━━━ GIVEN INFORMATION ━━━

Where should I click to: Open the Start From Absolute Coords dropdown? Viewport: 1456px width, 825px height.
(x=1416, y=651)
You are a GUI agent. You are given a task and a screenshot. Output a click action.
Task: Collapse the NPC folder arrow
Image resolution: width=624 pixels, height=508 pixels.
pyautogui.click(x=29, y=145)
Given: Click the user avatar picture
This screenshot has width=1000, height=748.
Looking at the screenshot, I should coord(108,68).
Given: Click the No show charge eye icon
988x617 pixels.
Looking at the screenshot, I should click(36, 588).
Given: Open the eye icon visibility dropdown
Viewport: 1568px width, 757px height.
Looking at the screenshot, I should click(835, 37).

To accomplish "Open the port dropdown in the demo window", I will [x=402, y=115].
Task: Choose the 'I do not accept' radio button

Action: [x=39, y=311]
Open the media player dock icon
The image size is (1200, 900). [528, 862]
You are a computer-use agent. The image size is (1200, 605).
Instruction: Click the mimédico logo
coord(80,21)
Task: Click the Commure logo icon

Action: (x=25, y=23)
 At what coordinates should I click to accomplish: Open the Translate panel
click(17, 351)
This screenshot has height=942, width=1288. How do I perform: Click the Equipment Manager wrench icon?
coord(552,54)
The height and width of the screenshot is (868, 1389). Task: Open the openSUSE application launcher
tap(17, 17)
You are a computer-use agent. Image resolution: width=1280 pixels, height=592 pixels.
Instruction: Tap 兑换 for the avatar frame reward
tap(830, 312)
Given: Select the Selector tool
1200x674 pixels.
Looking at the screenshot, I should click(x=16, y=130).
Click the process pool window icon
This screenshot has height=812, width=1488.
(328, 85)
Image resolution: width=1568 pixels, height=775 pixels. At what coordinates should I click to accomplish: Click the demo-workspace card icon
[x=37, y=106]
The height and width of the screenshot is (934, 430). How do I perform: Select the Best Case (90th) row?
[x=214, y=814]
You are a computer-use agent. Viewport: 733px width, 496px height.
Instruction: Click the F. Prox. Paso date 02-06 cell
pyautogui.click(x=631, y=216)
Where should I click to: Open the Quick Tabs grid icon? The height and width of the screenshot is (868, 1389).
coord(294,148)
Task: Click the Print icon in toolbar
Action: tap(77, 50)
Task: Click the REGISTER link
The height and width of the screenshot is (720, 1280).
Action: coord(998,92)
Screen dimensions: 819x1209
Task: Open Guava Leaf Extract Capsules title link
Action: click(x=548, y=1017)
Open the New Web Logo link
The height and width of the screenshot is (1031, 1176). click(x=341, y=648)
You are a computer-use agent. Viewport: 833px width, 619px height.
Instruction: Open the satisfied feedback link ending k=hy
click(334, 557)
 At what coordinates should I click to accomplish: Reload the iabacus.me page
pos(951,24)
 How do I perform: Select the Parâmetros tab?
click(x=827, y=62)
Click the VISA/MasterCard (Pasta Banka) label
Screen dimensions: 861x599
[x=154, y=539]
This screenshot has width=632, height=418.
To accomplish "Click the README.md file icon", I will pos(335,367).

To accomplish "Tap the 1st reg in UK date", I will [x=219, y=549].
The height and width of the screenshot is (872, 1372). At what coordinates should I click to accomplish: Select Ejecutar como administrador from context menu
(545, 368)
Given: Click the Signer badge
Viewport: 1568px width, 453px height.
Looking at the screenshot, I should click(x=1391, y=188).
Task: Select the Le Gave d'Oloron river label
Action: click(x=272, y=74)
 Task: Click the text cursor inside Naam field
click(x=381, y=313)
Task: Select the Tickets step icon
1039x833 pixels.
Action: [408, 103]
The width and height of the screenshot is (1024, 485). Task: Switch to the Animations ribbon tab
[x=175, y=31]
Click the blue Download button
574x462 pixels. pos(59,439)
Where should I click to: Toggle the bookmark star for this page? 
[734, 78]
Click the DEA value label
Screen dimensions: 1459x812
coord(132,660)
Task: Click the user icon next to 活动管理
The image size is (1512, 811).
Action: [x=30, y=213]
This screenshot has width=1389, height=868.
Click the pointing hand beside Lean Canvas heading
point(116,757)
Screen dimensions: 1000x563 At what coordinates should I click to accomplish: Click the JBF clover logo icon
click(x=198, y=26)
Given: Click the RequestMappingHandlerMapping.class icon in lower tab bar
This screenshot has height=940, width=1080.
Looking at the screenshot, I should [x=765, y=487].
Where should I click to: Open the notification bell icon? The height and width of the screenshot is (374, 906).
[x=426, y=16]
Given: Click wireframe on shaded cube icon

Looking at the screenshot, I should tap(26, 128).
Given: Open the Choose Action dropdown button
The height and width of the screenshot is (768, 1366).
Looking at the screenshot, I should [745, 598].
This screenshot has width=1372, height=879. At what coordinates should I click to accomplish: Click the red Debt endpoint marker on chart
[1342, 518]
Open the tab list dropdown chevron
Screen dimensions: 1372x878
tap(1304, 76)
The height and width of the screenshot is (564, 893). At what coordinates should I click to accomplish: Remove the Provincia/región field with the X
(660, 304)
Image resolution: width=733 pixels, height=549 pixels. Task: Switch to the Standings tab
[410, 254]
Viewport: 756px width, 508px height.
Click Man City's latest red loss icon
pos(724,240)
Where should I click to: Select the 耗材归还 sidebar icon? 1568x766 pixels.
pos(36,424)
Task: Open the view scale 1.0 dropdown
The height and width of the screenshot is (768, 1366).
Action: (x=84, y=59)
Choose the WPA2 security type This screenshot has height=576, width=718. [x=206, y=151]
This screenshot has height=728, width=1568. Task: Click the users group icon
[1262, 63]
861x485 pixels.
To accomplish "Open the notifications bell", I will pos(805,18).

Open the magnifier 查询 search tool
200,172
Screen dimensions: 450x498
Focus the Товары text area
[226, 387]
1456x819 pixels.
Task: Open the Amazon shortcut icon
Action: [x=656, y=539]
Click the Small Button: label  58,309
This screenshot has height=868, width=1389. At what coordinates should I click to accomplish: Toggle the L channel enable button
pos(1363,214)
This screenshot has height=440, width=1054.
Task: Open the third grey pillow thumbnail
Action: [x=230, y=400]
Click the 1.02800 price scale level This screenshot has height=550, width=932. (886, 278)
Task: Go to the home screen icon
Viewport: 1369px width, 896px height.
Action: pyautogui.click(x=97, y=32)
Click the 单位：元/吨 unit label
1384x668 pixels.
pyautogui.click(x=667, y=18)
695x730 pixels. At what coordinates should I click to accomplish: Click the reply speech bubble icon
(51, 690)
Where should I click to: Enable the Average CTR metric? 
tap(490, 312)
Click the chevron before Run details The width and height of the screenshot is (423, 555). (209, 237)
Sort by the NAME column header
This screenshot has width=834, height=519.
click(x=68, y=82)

━━━

▸ EXERCISE PROMPT
Return every line of the listing above that contains the string "field", matching case exactly.

▸ THE REPLY
 Task: Click the text cursor inside Naam field
The height and width of the screenshot is (564, 893). At what coordinates should I click to accomplish: Remove the Provincia/región field with the X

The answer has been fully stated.